The foundational idea is that the refractive index of plant sap correlates to the content of dissolved solids, including sugars, and can be used as an overall assessment of plant health. When plants reach a certain threshold, they can become resistant to almost all insects and diseases. In principle, this has been demonstrated to be accurate and correct many times, on many farms. Putting it into practice is tricky though. 

It is tricky because of Brix levels exceptionally high variability over time, weather, location on the plant, water availability, and more. It is also important (and challenging) to be consistent in extracting sap, and using the same amount of pressure to get a consistent sample each time.

Brix levels fluctuate through each 24-hour photocycle, usually peaking mid to late day because of accumulated photosynthates. In healthy plants with the proper mineral balance for good photosynthate transport, Brix levels often drop 30% or more in the leaves from evening until morning, as sugars are moved to the sugars sinks and used or stored.

Brix levels fluctuate based on weather. Plants can anticipate storms, sometimes by as much as several days, and move all the sugars possible into the roots so they can rapidly recover in case of storm damage. Brix readings should drop quite a bit in advance of a storm. 

Brix levels fluctuate based on water availability. Dehydrated crops will have a higher Brix reading because the dissolved solids are more concentrated, but the crop certainly isn’t healthy. 

Brix levels fluctuate at different locations within the plant. There are often big differences between old leaves and new leaves, or spur leaves and new shoot growth, or on the fruit leaf or ear leaf. It is very common for the fruit and the leaves most closely associated with the fruit to be the lowest Brix. This is true because the fruit often has the highest nutritional requirement, and is the last location for nutritional integrity to be achieved. For this reason, we can have disease and insect resistance leaves and susceptible fruit on the same plant. 
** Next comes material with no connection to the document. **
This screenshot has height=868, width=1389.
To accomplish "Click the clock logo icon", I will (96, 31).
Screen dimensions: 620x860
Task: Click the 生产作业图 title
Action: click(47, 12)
Some crops have also been bred to have artificially inflated Brix reading on the fruit in the absence of nutritional integrity, while the remainder of the plant is still very low. Sweet corn is the classical example, there are others.

Each of these described fluctuations can be significant and can produce as much as a 60%-70% swing in Brix. The less healthy a plant is, the more dramatic the fluctuations.
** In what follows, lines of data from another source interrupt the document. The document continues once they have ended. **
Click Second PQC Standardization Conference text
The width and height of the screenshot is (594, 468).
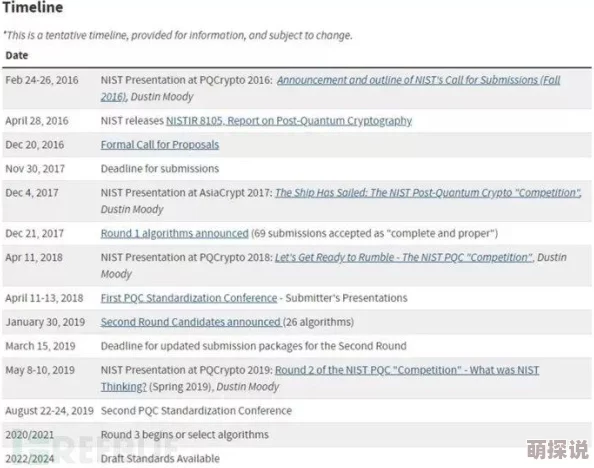[196, 411]
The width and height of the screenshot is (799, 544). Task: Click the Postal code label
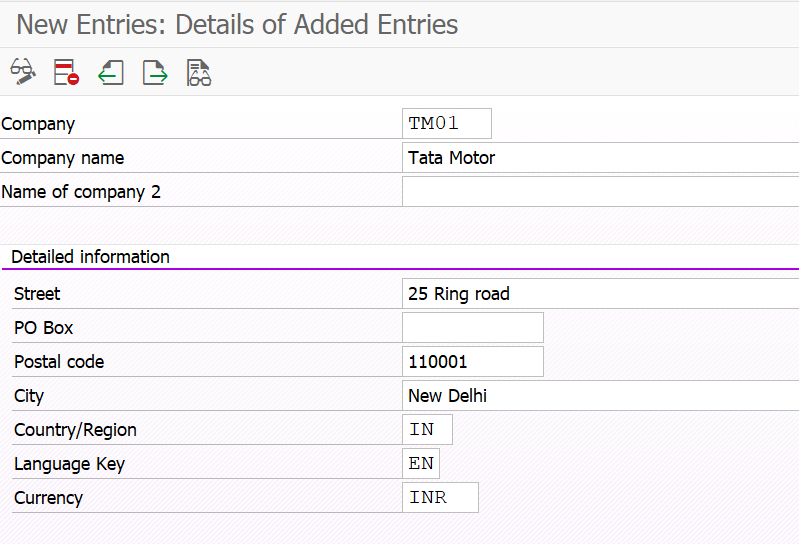(x=59, y=362)
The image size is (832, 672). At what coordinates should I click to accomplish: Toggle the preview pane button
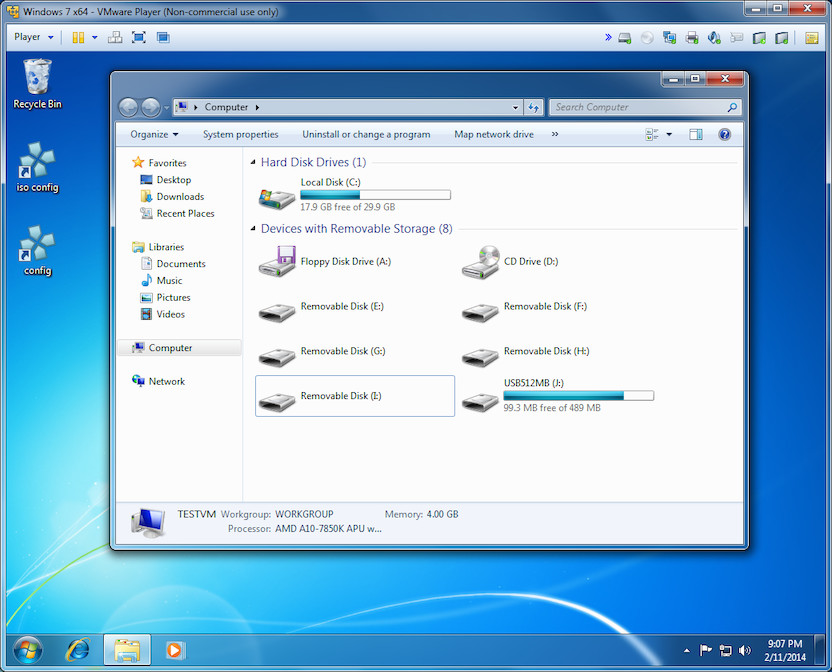pos(696,134)

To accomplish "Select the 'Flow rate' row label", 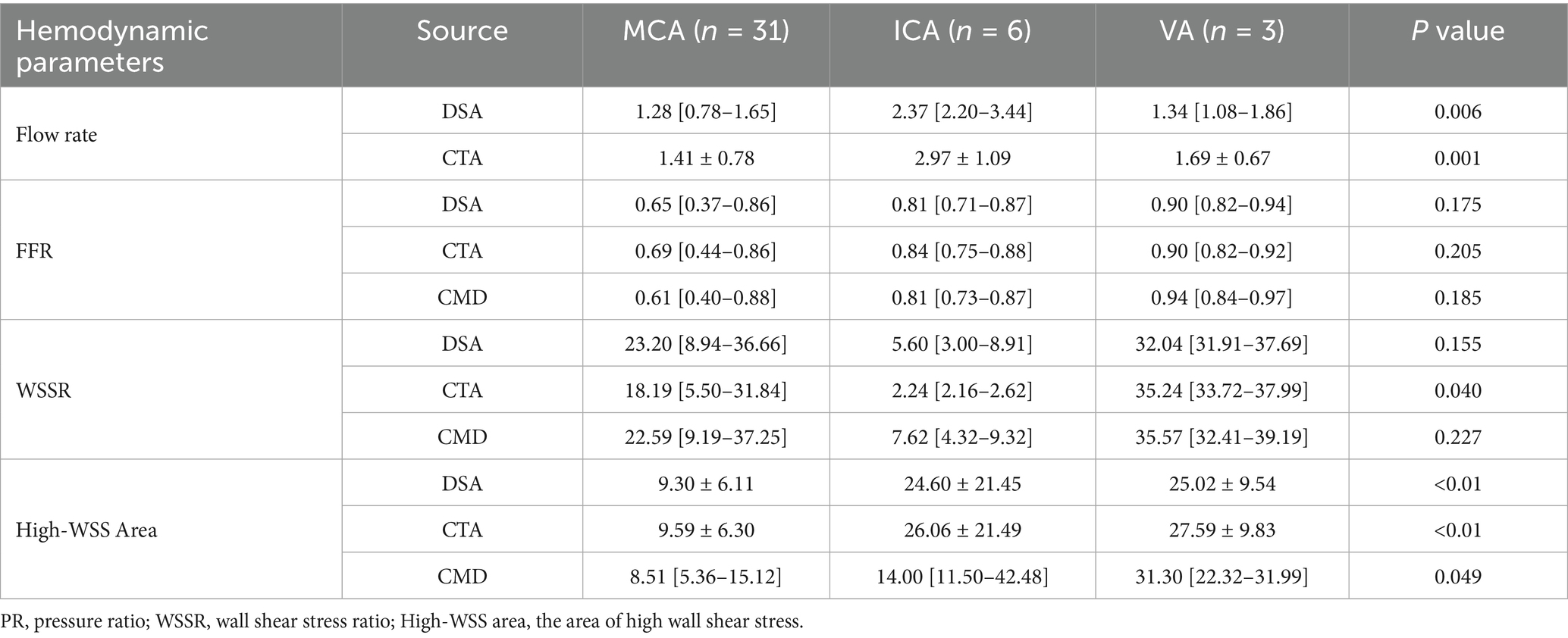I will coord(57,135).
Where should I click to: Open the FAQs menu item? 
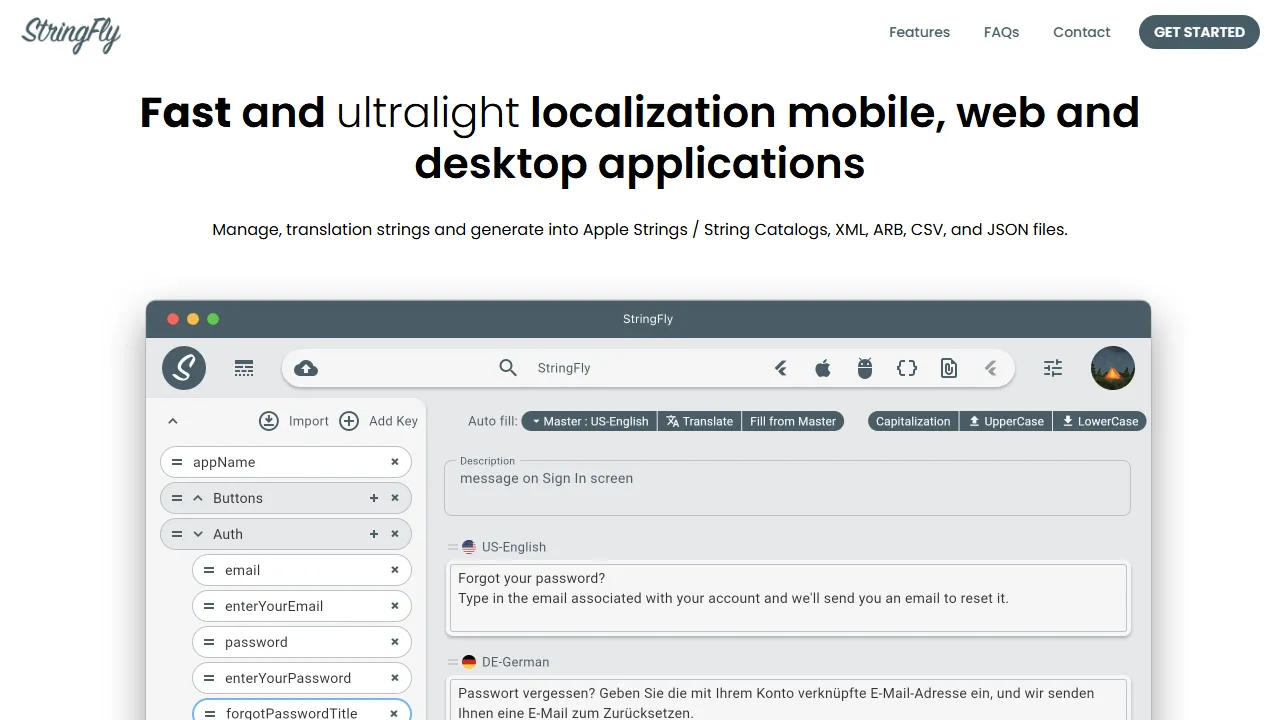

The location and time with the lowest Brix level determine the degree of insect or disease resistance for the whole crop. 
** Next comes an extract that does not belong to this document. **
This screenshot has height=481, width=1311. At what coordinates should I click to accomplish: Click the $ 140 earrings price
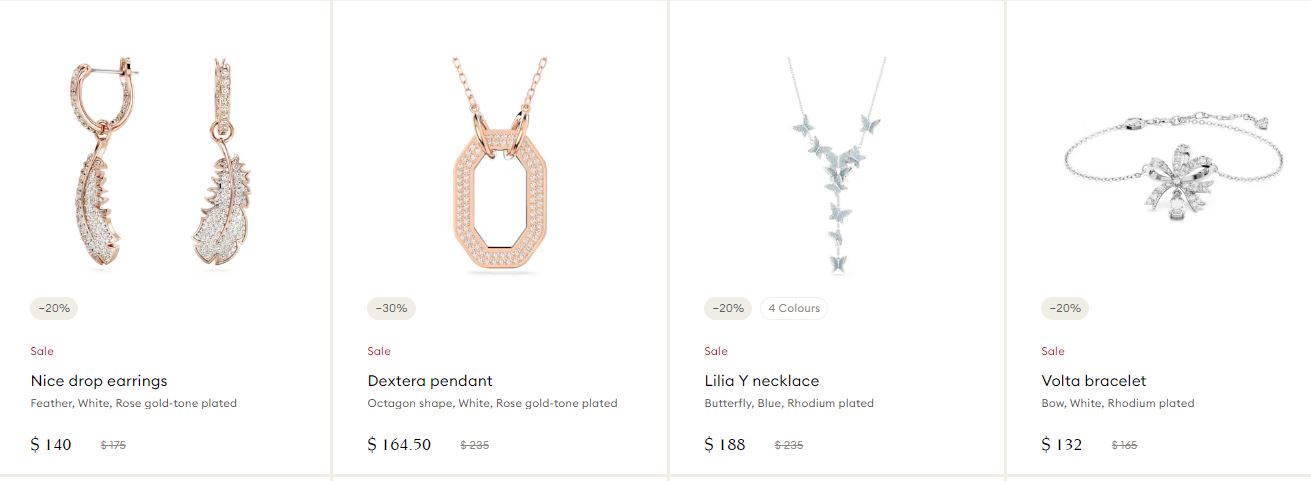tap(51, 444)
If you wish to use Brix levels effectively as a management tool, it will require committing the time to collect regular samples, at different locations on the plant, within different fields, in different weather conditions, at the exact same time of day, at least several times per week. Because of the inherent variability, effective management is a result of managing the trend, not each individual measurement. 

Many growers don’t have the bandwidth to develop the degree of familiarity needed with Brix readings to use it as an effective tool. This is where sap analysis becomes a useful tool, because it requires less time, less familiarity, and because it can identify immediately which nutrients should be addressed.

To be clear, I am a fan of Brix readings, and developing familiarity with what it can tell us about a crop. However, we need to be clear-eyed about its limitations, and what is required for it to be used effectively. I know of only a handful of commercial-scale growers that use it to the degree necessary to get good results.

What aspects of Brix readings did I miss?